Император равнодушно наблюдал.
– Ты лишний раз подтвердил, что неисправим. Ты был уверен, что я прощу твои проступки, если ты признаешь, что вступление в Орден было твоей ошибкой, но этого оказалось мало. И очень быстро покладистый великий князь, наконец-то понявший свою вину, стал прежним бронелобым Ярославом, которому все что-то должны. Что и требовалось доказать.
Потерев ушибленное место, Ярослав взглянул на Веру, Александра и Загана, но все как один попрятали от него лица. Он ткнул пальцем в императора.
– Ты ещё пожалеешь об этом, когда они украдут у неё эту вещь! – И указал на Веру, затем на распятье.
– Не ты ли назначен исполнителем?
Безнадёжно. Владимир не желает ничего слушать и верить ему. Он никогда не верил в своего сына, и на этот раз Ярославу не на что и не на кого рассчитывать. Теперь он должен выкручиваться сам, а что будет дальше с этим крестом, городом Дит и всем этим миром – наплевать! Отныне каждый сам за себя.
– Владимир, мы ведь можем… – подала голос Сагрит, но император лишь поднял руку, и княгиня грустно отвела взгляд.
Проклиная свою наивность и упрямство императора, продолжая тыкать в него пальцем, Ярослав стал пятиться к двери.
– Ты пожалеешь, слышишь меня?! Ты пожалеешь!
– Да. Я слышу.
Униженный, взбешённый и подавленный беспомощностью великий князь умчался прочь.
Что больше всего вызывало у него это беспощадное отчаяние – изгнание, отречение от него семьи, или режущая глаза истина, он ещё не понимал. Или же не хотел понимать и продолжал придумывать новые проклятия в адрес императора, лишь бы только не задаваться этим вопросом.
Эпилог
Его темница пуста, сыра и морозна. Единственная дверь и ни одного окна – в подземельях дворца они не предусмотрены. Факел у тяжёлой двери медленно догорает. Скоро будет так темно, что он не сможет разглядеть даже своих рук. Здесь очень тесно. Небольшая коморка, от стены к стене разделённая решётчатой стеной и какие-то ящики по ту сторону. Теперь его нахождение олицетворяет и метафорическое положение – он запертый в клетке недобитый зверь.

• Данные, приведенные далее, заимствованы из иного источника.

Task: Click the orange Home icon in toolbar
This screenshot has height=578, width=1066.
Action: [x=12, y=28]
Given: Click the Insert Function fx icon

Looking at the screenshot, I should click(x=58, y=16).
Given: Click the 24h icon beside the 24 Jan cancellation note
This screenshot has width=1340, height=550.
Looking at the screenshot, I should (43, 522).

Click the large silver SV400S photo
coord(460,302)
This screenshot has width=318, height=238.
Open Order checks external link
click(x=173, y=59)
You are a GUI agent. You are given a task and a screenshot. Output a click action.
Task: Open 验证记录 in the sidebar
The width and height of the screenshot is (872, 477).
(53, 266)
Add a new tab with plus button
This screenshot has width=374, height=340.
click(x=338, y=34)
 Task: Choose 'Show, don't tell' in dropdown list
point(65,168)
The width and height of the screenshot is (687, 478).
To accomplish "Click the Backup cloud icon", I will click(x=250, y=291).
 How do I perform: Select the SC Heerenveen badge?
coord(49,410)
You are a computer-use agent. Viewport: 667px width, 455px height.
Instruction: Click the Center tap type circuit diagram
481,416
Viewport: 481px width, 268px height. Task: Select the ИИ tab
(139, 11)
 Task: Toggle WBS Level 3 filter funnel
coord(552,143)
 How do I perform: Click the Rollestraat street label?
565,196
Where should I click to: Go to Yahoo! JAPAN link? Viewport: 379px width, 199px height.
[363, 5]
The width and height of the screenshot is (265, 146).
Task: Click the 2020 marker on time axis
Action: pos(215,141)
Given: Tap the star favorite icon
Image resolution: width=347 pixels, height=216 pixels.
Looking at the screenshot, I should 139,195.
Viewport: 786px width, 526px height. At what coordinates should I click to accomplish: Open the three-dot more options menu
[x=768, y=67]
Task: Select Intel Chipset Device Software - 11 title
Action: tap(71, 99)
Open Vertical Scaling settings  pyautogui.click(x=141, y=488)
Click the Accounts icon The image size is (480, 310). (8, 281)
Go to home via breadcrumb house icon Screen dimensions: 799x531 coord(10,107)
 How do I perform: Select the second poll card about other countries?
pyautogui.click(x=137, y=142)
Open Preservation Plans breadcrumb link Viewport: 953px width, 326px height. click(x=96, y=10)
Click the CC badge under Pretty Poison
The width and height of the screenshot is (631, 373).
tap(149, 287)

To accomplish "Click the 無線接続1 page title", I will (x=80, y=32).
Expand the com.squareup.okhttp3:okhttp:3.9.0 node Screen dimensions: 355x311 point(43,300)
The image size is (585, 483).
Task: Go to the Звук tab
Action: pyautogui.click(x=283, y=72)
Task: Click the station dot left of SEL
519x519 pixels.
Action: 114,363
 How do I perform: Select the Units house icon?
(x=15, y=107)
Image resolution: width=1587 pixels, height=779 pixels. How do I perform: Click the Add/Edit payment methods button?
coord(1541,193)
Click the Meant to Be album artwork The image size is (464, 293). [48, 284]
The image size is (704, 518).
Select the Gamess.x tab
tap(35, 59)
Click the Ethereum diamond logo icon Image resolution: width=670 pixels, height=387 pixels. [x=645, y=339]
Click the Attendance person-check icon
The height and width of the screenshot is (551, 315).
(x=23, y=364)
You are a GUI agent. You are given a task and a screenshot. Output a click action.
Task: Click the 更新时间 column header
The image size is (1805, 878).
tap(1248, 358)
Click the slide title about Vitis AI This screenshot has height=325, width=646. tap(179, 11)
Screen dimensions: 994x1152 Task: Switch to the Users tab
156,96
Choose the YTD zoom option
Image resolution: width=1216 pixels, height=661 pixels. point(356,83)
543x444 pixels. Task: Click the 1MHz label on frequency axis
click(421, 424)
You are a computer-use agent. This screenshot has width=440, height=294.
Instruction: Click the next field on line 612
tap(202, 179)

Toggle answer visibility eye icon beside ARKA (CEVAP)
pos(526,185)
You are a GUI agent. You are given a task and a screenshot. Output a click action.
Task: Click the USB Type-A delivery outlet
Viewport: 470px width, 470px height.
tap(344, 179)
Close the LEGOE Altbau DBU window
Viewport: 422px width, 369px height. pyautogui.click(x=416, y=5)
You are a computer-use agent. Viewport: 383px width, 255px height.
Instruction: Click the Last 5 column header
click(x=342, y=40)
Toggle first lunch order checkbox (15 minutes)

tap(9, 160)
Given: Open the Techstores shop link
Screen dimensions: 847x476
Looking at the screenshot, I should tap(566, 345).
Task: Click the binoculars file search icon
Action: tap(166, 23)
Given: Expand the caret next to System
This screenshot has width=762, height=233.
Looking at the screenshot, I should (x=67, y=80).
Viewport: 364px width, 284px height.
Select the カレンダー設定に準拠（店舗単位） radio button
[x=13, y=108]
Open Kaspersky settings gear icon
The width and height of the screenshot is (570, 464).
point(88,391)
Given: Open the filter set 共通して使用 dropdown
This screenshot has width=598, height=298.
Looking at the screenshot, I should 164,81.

Руслан сидел на каменном полу, прислонившись к стене спиной и затылком, и старался ни о чём не думать. Он сдался. К чёрту эту изначально бессмысленную борьбу против всего мира. К чёрту эту вещь, которая сделала его мизантропом, к чёрту живых, что всю его жизнь только и делают, что уничтожают его. И к чёрту этих мёртвых, из-за которых он переносил всё, что посылает сейчас к чёрту.
Его игра закончена. Как он вообще мог продолжать её, заведомо зная, кто ему противостоит? Как же это глупо и наивно – надеяться обыграть весь мир и обмануть судьбу. Ведь он и раньше это понимал, почему же осознаёт только сейчас, на пороге эшафота? Наверное, не столько боролся за свою порочную душу, сколько хотел доказать всем и самому себе, что вопреки общепринятым мнениям и понятиям всё-таки можно добиться того, что хочешь именно ты.